Teen girls are mad as hell and not going to take it anymore on screen

From "Bottoms" and "Yellowjackets" to "Polite Society" and beyond, teen girls are exercising their angry agency

By Nardos Haile

Staff Writer

Published September 2, 2023 2:00PM (EDT)

Polite Society | Bottoms | Yellowjackets (Photo illustration by Salon/Getty Images/Orion Pictures/Showtime/Focus Features)
Polite Society | Bottoms | Yellowjackets (Photo illustration by Salon/Getty Images/Orion Pictures/Showtime/Focus Features)

"Everyone seems angry these days" is all we hear from the conversation surrounding critiques of our cultural and social discourse. Of course, there are plenty of things to be angry about — climate change heating up our planet and destroying habitats, the dual Hollywood strikes sparking insight into our inequitable labor system in America and after seeing some headway with COVID, it's back again.

When it comes to rage and violence "Bottoms" doesn't hold back.

Yes, we're all angry. Young women are no exception. In fact, not only are they angry, but we're seeing them take their rage out violently onscreen. Take Emma Seligman's latest comedy "Bottoms" – in which bestie PJ (Rachel Sennott) and Josie (Ayo Edebiri) start a high school fight club, in which other teenage girls learn to express themselves physically and with maximum force.

Throughout the film, the girls meet up in their school gym and take turns slapping, punching and shoving each other. They don't ease up on one another either. To prove a point, Josie is talked into punching the ever-loving life out of PJ's nose. PJ sports a double black eye for half of the film, and she's not the only one with visible bruising either. Josie, and the other fight club girls all have bruising and scars on their split lips and on their cheekbones after rounds of tackling, wrestling and body-checking.

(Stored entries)
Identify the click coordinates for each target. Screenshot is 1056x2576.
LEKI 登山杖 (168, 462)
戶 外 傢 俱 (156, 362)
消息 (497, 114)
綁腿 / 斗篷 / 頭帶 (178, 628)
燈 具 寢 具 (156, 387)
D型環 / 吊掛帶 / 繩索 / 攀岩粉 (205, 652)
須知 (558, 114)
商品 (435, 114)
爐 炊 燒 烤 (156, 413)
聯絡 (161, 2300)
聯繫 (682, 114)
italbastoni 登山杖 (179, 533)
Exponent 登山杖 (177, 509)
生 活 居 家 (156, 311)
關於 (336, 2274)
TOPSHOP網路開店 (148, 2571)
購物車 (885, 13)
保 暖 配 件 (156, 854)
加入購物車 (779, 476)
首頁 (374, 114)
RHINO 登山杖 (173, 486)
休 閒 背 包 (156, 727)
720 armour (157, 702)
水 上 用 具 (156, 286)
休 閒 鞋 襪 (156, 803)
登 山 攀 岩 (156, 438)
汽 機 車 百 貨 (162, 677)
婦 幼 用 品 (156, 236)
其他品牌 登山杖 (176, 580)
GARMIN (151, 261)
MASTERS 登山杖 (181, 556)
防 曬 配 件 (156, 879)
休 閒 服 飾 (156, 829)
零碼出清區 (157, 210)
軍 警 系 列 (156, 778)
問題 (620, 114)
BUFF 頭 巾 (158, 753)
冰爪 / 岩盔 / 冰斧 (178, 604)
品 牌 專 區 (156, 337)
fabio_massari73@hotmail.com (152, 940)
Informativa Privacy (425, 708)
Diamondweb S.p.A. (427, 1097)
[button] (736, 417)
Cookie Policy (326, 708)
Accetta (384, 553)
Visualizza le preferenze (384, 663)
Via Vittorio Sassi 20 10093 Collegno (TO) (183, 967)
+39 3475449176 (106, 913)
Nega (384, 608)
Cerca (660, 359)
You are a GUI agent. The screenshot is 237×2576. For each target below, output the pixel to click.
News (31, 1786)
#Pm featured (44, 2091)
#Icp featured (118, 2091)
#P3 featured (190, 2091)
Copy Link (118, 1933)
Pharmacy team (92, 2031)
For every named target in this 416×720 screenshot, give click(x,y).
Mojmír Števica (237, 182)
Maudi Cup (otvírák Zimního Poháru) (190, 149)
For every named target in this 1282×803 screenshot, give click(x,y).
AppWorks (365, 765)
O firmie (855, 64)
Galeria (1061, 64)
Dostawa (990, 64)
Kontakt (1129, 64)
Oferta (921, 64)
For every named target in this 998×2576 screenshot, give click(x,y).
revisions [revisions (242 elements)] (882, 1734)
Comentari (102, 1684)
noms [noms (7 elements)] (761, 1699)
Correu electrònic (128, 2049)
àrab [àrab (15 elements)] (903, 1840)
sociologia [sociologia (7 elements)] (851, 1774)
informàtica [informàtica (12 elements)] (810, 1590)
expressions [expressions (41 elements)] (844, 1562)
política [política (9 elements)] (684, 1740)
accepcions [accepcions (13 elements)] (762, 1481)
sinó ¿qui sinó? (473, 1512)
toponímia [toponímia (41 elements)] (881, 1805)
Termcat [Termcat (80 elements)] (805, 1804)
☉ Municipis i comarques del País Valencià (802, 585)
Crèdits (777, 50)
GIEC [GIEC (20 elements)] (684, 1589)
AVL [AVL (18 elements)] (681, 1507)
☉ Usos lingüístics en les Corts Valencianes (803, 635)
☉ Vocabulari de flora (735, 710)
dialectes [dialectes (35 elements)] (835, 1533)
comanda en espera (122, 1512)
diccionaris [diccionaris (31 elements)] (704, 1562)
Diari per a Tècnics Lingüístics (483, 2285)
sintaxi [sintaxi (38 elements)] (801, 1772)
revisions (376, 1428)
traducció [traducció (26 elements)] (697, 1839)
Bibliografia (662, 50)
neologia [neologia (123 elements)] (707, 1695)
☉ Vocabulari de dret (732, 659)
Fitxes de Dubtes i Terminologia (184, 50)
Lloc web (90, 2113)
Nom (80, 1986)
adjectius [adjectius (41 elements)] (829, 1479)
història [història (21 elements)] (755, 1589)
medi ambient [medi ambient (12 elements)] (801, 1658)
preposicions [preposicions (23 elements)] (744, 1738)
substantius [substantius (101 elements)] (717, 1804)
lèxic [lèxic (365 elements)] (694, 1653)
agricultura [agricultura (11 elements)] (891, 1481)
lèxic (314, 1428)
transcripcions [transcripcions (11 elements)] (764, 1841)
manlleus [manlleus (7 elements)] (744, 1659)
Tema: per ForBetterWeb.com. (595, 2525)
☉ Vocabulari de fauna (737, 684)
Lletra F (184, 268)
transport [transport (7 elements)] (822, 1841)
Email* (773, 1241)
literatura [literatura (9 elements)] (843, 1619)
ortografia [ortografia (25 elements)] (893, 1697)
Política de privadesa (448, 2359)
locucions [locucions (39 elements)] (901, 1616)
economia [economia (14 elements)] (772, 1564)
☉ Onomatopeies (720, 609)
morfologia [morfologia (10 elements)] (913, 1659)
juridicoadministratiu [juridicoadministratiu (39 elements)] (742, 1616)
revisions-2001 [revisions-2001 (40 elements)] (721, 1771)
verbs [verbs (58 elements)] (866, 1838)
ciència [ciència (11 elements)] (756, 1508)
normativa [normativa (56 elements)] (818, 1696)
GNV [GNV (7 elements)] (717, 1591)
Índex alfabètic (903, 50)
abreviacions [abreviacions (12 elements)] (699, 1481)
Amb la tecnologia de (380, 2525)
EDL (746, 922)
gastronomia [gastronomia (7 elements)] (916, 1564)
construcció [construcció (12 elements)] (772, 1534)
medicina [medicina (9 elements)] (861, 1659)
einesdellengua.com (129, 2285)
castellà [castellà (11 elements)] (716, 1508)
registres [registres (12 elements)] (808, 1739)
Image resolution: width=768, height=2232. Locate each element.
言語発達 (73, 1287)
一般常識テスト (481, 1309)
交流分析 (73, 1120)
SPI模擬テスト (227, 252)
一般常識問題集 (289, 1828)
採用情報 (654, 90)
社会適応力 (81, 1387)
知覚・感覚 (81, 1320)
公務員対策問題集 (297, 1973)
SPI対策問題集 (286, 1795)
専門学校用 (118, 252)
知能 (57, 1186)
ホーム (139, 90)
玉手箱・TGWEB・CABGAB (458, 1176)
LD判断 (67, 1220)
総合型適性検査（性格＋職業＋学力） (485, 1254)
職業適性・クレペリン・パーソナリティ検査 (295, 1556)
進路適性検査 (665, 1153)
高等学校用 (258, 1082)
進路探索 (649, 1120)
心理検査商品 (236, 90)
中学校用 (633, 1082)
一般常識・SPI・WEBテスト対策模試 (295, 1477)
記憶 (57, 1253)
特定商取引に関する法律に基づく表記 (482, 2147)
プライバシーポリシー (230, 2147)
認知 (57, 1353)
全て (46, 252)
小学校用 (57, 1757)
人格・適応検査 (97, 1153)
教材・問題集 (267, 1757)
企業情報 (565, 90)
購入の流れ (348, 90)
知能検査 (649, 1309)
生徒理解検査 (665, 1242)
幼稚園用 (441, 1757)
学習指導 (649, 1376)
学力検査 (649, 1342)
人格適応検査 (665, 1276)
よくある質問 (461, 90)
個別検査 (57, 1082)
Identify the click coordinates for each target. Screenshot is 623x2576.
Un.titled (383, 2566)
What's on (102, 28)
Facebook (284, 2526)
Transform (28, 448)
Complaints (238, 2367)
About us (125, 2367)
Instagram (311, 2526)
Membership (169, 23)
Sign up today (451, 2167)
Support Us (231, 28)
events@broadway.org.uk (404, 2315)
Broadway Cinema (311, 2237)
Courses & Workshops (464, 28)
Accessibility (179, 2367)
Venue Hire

--- WHAT TO WORK ON ---
Answer these about the article on angry teen girls on screen:
(a) Who wrote it?
(b) Who plays Josie in "Bottoms"?
(c) Where do the girls in the fight club meet up?
You won't need the items for this.

--- SOLUTION ---
(a) Nardos Haile
(b) Ayo Edebiri
(c) In their school gym